I just wanted to keep an eye on you. 
Where did everything go?'
I sold it all at auction.
Seriously?
Yes.

To make the model converge faster, some filtering were applied to the data.

  • Relatively shorter sentences were used for training. ( Max length of 20)
  • Vocabulary size was reduced

During the data loading, the we count of occurrences for every word in the dictionary, if the occurrence is fewer than 3 , they are removed from the dictionary. Subsequently if a sentence contains any removed word it will not be included in the training data.

Exploring the dataset

View available genres

Run the following command to see a list of assailable genres:

$ python3 src/data_loader.py --show-genre

View sample dialogs

To view some sample dialogs for a specific genre run the following command:

$ python3 src/data_loader.py --show-dial --genre comedy

The displayed dialogs are raw and unprocessed dialog from the database.

Training

To train the model :

python3 train.py

To get a better generalization its better to train on the whole dataset. However,if you want to train faster you can filter the movies based on a specific genre and choose a genre with smaller movies. You can do that by setting the GENRE variable in the train.py file. Setting it to None mean train on the full dataset. You can try the comedy or drama genres that have a fewer dialogs.

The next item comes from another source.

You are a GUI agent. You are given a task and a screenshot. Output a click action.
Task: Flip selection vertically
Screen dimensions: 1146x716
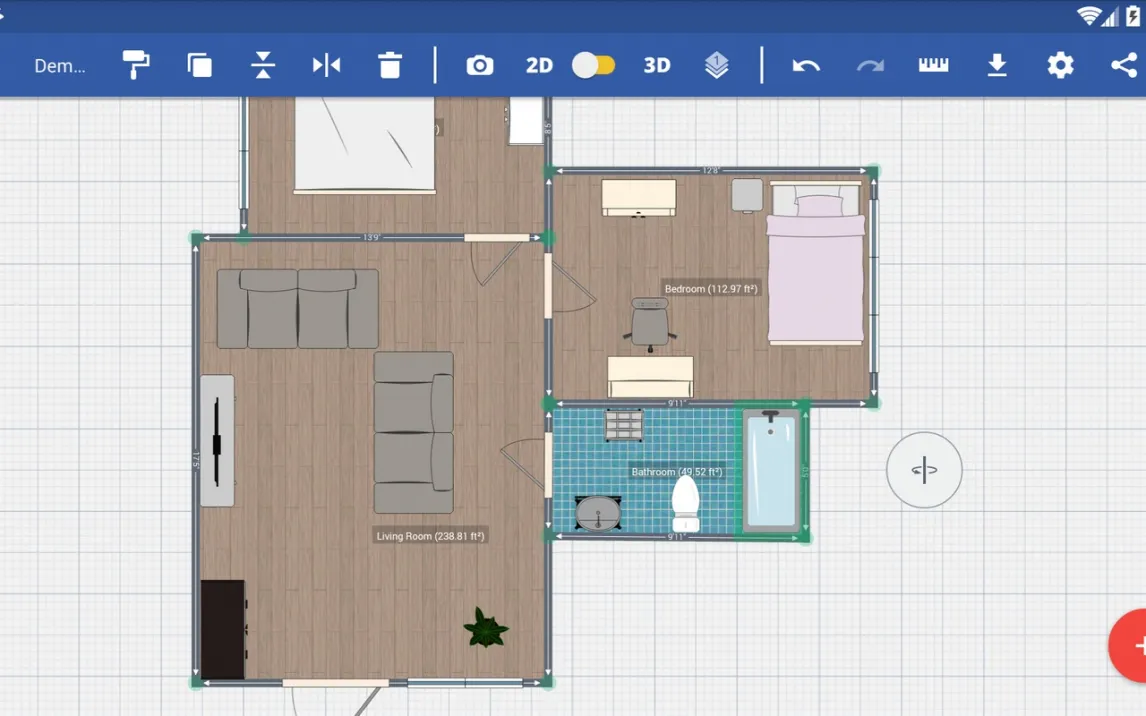click(x=263, y=65)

We split the data into the train and test dataset and keep track of the BLEU score and loss during the training.

BLEU score

To keep track of the training progress, in addition to loss, the BLEU score is calculated during the training. For this the bleu_score function from the NLTK library is used.

Tracking the training

In addition to the logs that are written to the screen, you can also track the progress of the training in the Tensorboard. To view the loggs in Tensorboard run the following commands:

$ tensorboard --logdir runs/

In case you decided to run the code in a notebook .Run the fallowing command before starting the training:

%load_ext tensorboard
%tensorboard --logdir runs/

The following metrics are written to the Tensorboard:

  • Mean training loss
  • Mean Training Bleu score
  • Mean testing Bleu score

Here is the dynamics of the mean training bleu score over the initial 80 epochs. image

Loading the saved model for inference

The checkpoints are being saved to disk during the training. The saving frequency is being controlled by the configuration variable SAVE_CHECKPOINT_EVERY

BY default the files are being saved in saves directory. this location can be changed using SAVE_DIR variable.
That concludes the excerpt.